> _Document extract_:

-- Begin --

When the consumer updates one of the data items in “COPY OF A” 108 by addressing “REFERENCE TO A1” 110 or “REFERENCE TO A2” 112, the “COPY OF A” 108 is converted into an actual copy of the data message “A” 102 including actual copies of the data items “A1” 104 and “A2” 106. For example, if the consumer updates a value referenced by “REFERENCE TO A2” 112, the data items “REFERENCE TO A1” 110 and “REFERENCE TO A2” 112 that are references to data items “A1” 104 and “A2” 106 of data message “A” 102 will be replaced with actual copies of data items “A1” 104 and “A2” 106. This replacement with actual copies is required so that the lazy copy “COPY OF A” 108 can be updated without affecting the data message “A” 102. Such an actual copy is illustrated in FIG. 1b. Referring to FIG. 1b, the data message “A” 102 and data items “A1” 104 and “A2” 106 are identical to those described with respect to FIG. 1a and these will not be further described here in the description of FIG. 1b. FIG. 1b further includes a “COPY OF A” 114 that is an actual copy of data message “A” 102 in contrast to the lazy copy of FIG. 1. The “COPY OF A” 114 contains a clone of each of the data items of data message “A” 102. Thus, the “COPY OF A” 114 includes data item “A1” 116 that is a copy of data item “A1” 104. The “COPY OF A” 114 also includes data item “A2” 118 that is an update of data item “A2” 106. It is this update that caused the lazy copy of FIG. 1a to be converted to the actual copy of FIG. 1b in this example.


Thus the prior art techniques of FIGS. 1a and 1b require that a lazy copy of a data message is converted to an actual copy of the data message when any data items addressed within the lazy copy are updated. This has the disadvantage that all data items in the data message are copied even when only a single data item is updated.

-- End --

> _Stored data_:
-- Begin --

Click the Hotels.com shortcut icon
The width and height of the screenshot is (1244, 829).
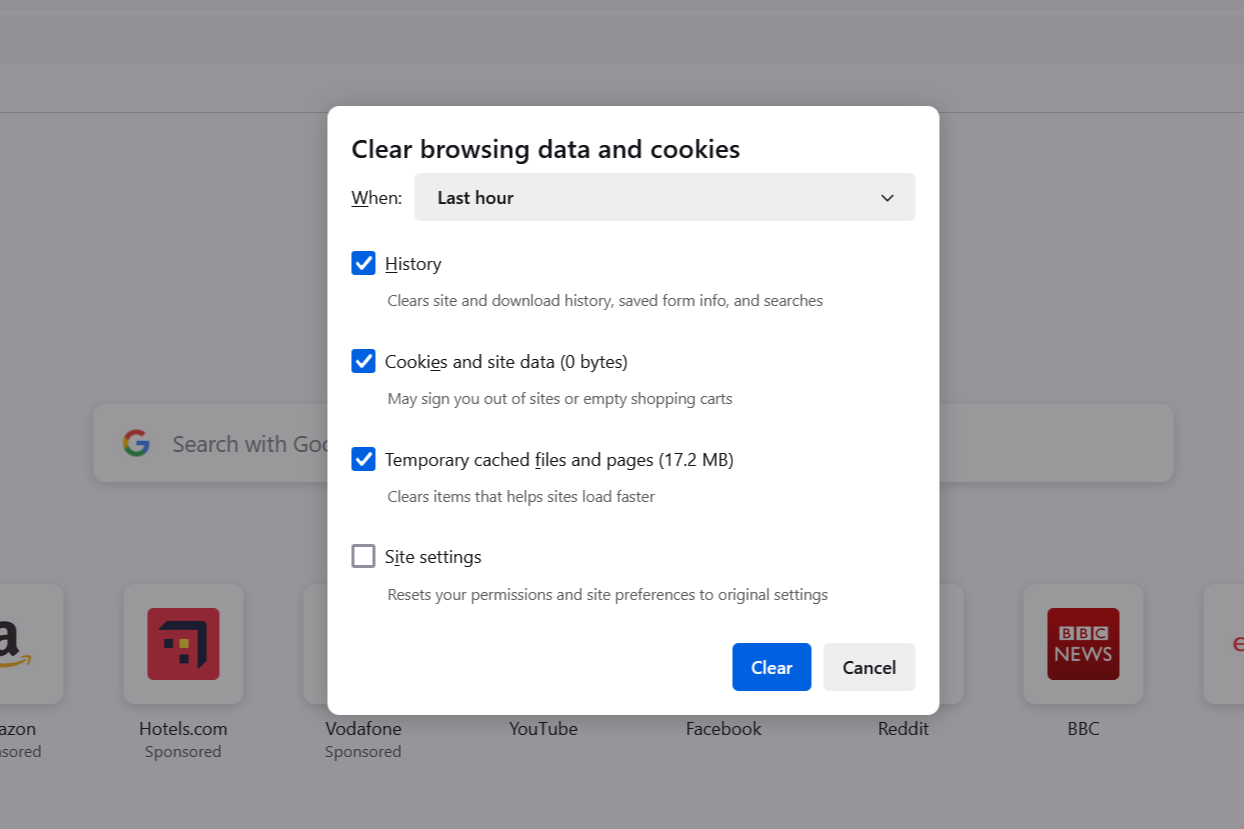183,644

-- End --

> _Directions_:
A) Please decide whether each statement agrees with the lazy-copy passage: (i) in FIG. 1b, data item A1 116 is a copy of data item A1 104; (ii) under the prior art techniques, only the updated data item is copied when a lazy copy is converted; (iii) COPY OF A 114 is a lazy copy of data message A 102. Answer yes or no for each, and quote the words of the passage that decide it.
B) Pick up the passage on lazy and actual copies of data messages after its last sentence, and continue it.

> _Responses to the exercise_:
A)
(i) Yes: "the “COPY OF A” 114 includes data item “A1” 116 that is a copy of data item “A1” 104."
(ii) No: "This has the disadvantage that all data items in the data message are copied even when only a single data item is updated."
(iii) No: "FIG. 1b further includes a “COPY OF A” 114 that is an actual copy of data message “A” 102 in contrast to the lazy copy of FIG. 1."

B)
FIG. 2
a is a block diagram of a lazy copy of a data message in accordance with a preferred embodiment of the present invention. The data message “A” 202 and data items “A1” 204 and “A2” 206 are identical to those described with respect to FIG. 1a and these will not be further described here in the description of FIG. 2a. When a consumer generates a copy of the data message “An 202, a lazy copy of the data message is generated. The lazy copy will be identical to the lazy copy of FIG. 1a. Subsequently, when the consumer updates one of the data items in the lazy copy of the data message “A” 202, the lazy copy is changed to that illustrated as “COPY OF A” 208 in FIG. 2a. The “COPY OF A” 208 is a lazy copy of the data message “A” 202 containing “REFERENCE TO A1” 210 that is a reference to data item “A1” 204. The “COPY OF A” 208 also contains “COPY OF A2” 212 that is an actual copy of data item “A2” 206. Thus, the “COPY OF A” 208 is a partial lazy copy of data message “A” 202 in which an update has been applied to a data item referencing “A2” 206. To accommodate this update, a copy of the “A2” 206 data item is generated in the “COPY OF A” 208 as “COPY OF A2” 212.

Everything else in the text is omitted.